Description
The Sequence Number (SQN) is a fundamental security element in 3GPP systems, defined across multiple specifications such as 33.102 and 33.401, as part of the Authentication and Key Agreement (AKA) protocol. SQN is a counter or nonce value generated by the network's authentication center (AuC) or home subscriber server (HSS) to ensure the freshness of authentication vectors and prevent replay attacks. During the authentication process, SQN is included in the authentication token (AUTN) sent to the User Equipment (UE), which then verifies it against locally stored values to confirm that the authentication request is current and not a duplicate. This mechanism is essential for mutual authentication, where both the network and UE validate each other's legitimacy, and for deriving session keys (e.g., CK, IK) that secure subsequent communications.
Architecturally, SQN operates within the security layer of the core network and UE, interfacing with components like the AuC, HSS, and the UE's universal subscriber identity module (USIM). The SQN is typically a 48-bit value, structured to include sequence information and optionally an index for management. It works by being incremented or updated by the network for each authentication instance, ensuring uniqueness. When the UE receives an AUTN, it extracts the SQN, checks its freshness based on a window of acceptable values, and if valid, proceeds with key derivation. If the SQN is out of sync (e.g., due to network issues or attacks), the UE may trigger resynchronization procedures, as defined in specifications like 33.102, to restore security alignment without compromising service.
In operation, SQN is integral to the AKA process: the network generates an authentication vector containing RAND (random challenge), AUTN (which includes SQN masked with anonymity key AK), XRES (expected response), and session keys. The UE decrypts AUTN to retrieve SQN, verifies it using USIM-stored parameters, and computes a response (RES) for network validation. This ensures that each authentication session is unique and resistant to replay, protecting against eavesdropping and man-in-the-middle attacks. SQN's role extends from 2G (where it was simpler) to 5G, evolving to support enhanced privacy and security features, such as in 5G AKA where SQN handling is refined to address privacy concerns like subscriber traceability.
Purpose & Motivation
SQN was introduced to address security vulnerabilities in early mobile networks, particularly the lack of replay protection in authentication protocols. Prior to SQN, systems like GSM used simple challenge-response mechanisms without sequence tracking, making them susceptible to replay attacks where intercepted authentication messages could be reused to impersonate users. SQN solves this by adding freshness through a sequentially increasing number, ensuring that each authentication attempt is unique and time-sensitive. This enhancement was motivated by the need for stronger mutual authentication as networks evolved from 2G to 3G and beyond, supporting services like mobile banking and IoT that demand higher security.

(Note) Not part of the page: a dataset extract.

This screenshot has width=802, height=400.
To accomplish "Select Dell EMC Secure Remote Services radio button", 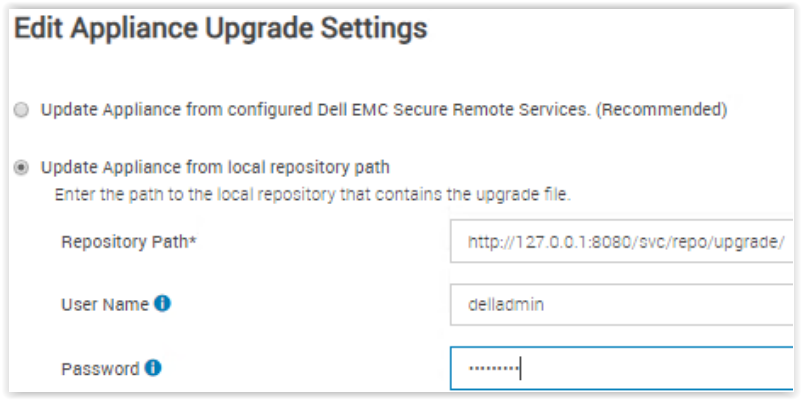I will click(x=22, y=111).
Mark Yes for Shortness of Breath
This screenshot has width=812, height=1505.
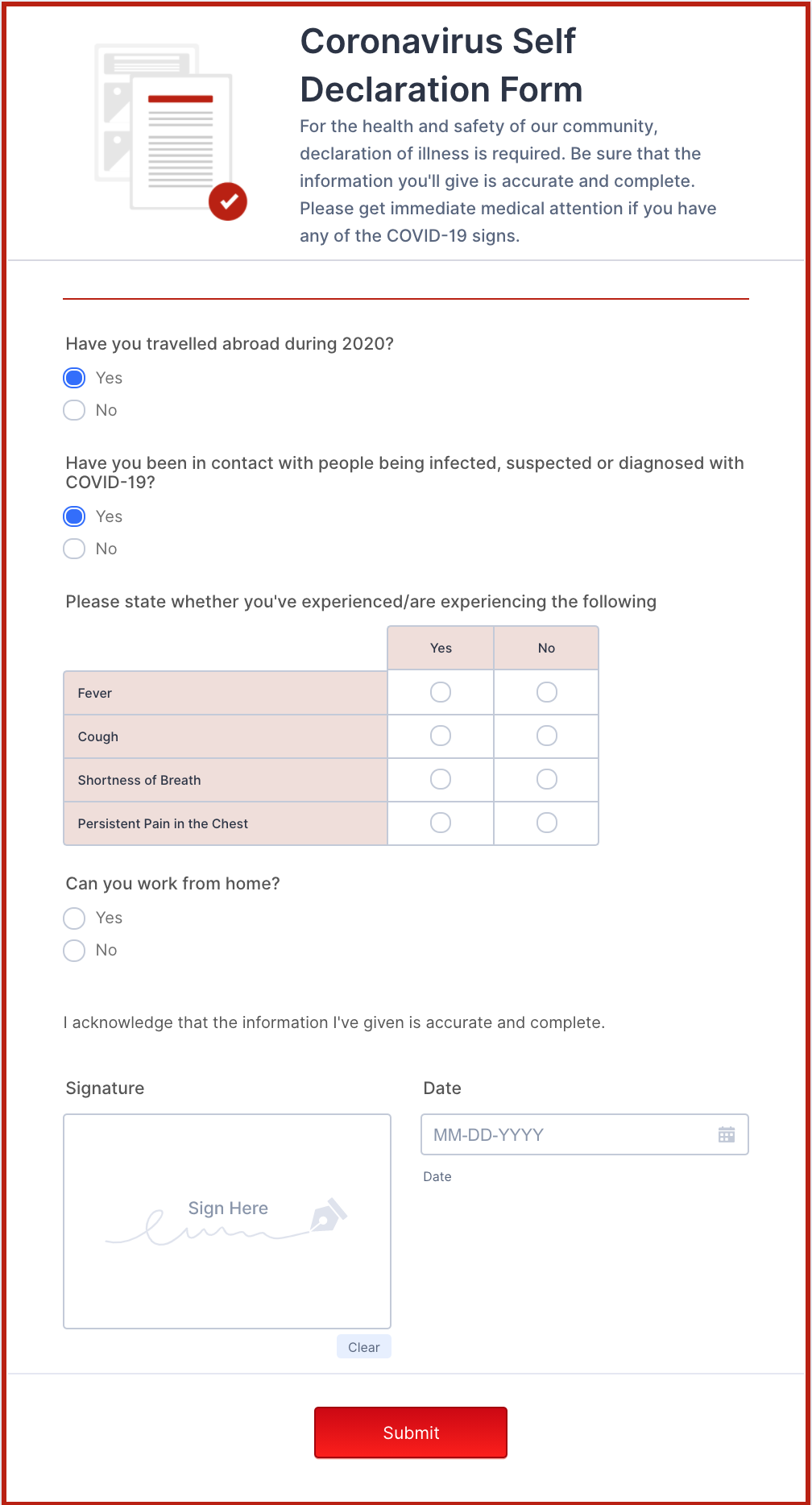pos(441,779)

Historically, SQN was standardized in 3GPP Rel-2 as part of the UMTS AKA protocol, building on lessons from GSM weaknesses. Its creation was driven by the requirement for robust key agreement and privacy in 3G networks, as outlined in specifications like 33.102. Over releases, SQN has been adapted to address new threats, such as in 4G EPS AKA (33.401) where it supports LTE security, and in 5G AKA (33.501) where its structure is optimized to prevent privacy leaks. By ensuring authentication freshness, SQN enables secure mobility, roaming, and service access across generations of mobile technology.
Classification
Detected Changes Across Releases
from 3GPP Change RequestsSpecific changes extracted from the „Change history“ tables of 3GPP specifications (30 CRs across 5 releases). Complements the general historical overview above with the evidence-based evolution of this function.

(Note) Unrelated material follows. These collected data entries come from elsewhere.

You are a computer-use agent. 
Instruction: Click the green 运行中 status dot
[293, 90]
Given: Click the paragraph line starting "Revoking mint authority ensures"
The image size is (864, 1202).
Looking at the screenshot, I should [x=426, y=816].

Studied in Rel-2, normative work from Rel-15.
In Release 15, updates to USIM management procedures for 5GS were introduced, alongside enhancements to USIM configuration data to support new services like Mission Critical Services and PDU session call control. These changes included allowing the configuration of MCS via USIM and enhancing the USIM OPL configuration to support 3-byte TAC values when connected to NG-RAN. Additionally, clarifications were provided regarding the presence of specific files like EFIMSConfigData within the ISIM and USIM applications.
- USIM Service Table update for PDU session call control support TS 31.102CR0786
- Allow configuration of MCS (Access Identity 2) via USIM. TS 31.102CR0794
- Mission Critical Services configuration data update to USIM TS 31.102CR0808
- Enhance USIM OPL configuration to support 3 bytes TAC when in NG-RAN. TS 31.102CR0818
- Updates to USIM management procedures for 5GS TS 31.102CR0806
- Clarification about presence of EFIMSConfigData in ISIM and USIM TS 31.102CR0833
In Release 16, the SQN management function was enhanced by enabling the USIM to store a potentially separate KSEAF for non-3GPP access. Furthermore, the USIM gained the capability to store configuration lists for RLOS PLMNs, URSP rules, and PS Data Off status for home and roaming scenarios. These additions expanded the USIM's role in managing authentication and network selection parameters for 5G systems.

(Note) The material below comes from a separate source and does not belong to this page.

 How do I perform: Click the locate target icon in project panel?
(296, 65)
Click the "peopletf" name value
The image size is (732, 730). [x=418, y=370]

- Add new general abbreviations MCC Note: CR cover sheet wrongly shows CR number as "1118". TS 21.905CR0118
- Support for USIM configuration of RLOS PLMN list TS 31.102CR0847
- URSP storage in USIM TS 31.102CR0861
- Specify storage for a potentially separate KSEAF for non-3gpp access on the USIM TS 31.102CR0864
- USIM configuration of RLOS allowed MCC list TS 31.102CR0881
- Support for Trusted non-3GPP access networks list by USIM TS 31.102CR0891
+ 5 more changes
In Release 17, the key enhancement for the SQN function was the support of enhanced 5G-AKA sequence number re-synchronization. This update specifically improved the authentication and key agreement procedures for 5G systems. The change aimed to provide a more robust mechanism for managing sequence number synchronization between the network and the USIM during the authentication process.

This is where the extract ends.